The London Plan steps forward
Tuesday, October 13, 2009 at 16:03 The consultation draft of the new London Plan, the first revision under Boris Johnson's administration, was published yesterday (Monday, October 12 2009). I attended the de facto launch last night, at an RTPI event at which Sir Simon Milton, deputy mayor and chief of staff, set out the primary points of the new draft.
Having led the creation of the evidence base for climate change-related policies in the Further Alterations to the original London Plan several years ago, in which climate change became a central theme for the first time in such a major policy document, I was eager to see what the latest climate change policies would hold. Chapter 5 of the new consultation draft, which addresses climate change, seems an eminently sensible evolution of the existing policies and learns from the shortcomings of the last iteration.

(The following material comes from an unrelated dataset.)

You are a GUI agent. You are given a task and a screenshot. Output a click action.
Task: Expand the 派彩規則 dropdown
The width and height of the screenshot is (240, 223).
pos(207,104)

Most important is the approach to climate change mitigation in new buildings as achieved through reduction of carbon emissions. Last time round, the policies adopted a three-stage approach: First, design an efficient building. Second, supply it efficiently with energy - e.g. use community or district heating. Third, supply 20% of the remaining emissions with on-site renewable energy. There was only one problem with this approach, which took the 'Merton rule' to new levels (from 10% to 20%): Everyone in the development community ignored the first two parts and focused on the third, because that was the only part to which a target had been appended. This has had the effect of helping to raise the prospects for building-scale renewable energy, but has also proven problematic for many developments, even to the point that public-sector developments have found the on-site renewable energy policy unworkable.
The new approach retains the basic framework of the last Plan, but looks at overall energy use, specifying percentage reductions to be attained over Building Regulations minima (Part L 2006): 44% for the next few years, rising to 55% thereafter, and then on to zero carbon (this is for residential buildings; commercial buildings follow a similar trajectory). The difference between the current Plan and the draft Plan is that while the old one is prescriptive about method, the new one focuses on results; it doesn't really care how developers achieve those reductions.
I'm pleased to see that the prescriptive policy-making has been superceded by outcome-oriented policy-making. My prediction is that, as developers, consultants, pressure groups and other stakeholders feed in to the consultation process, we will see that the approach comes in for very little criticism; and that the fights will be over the overall carbon-reduction targets.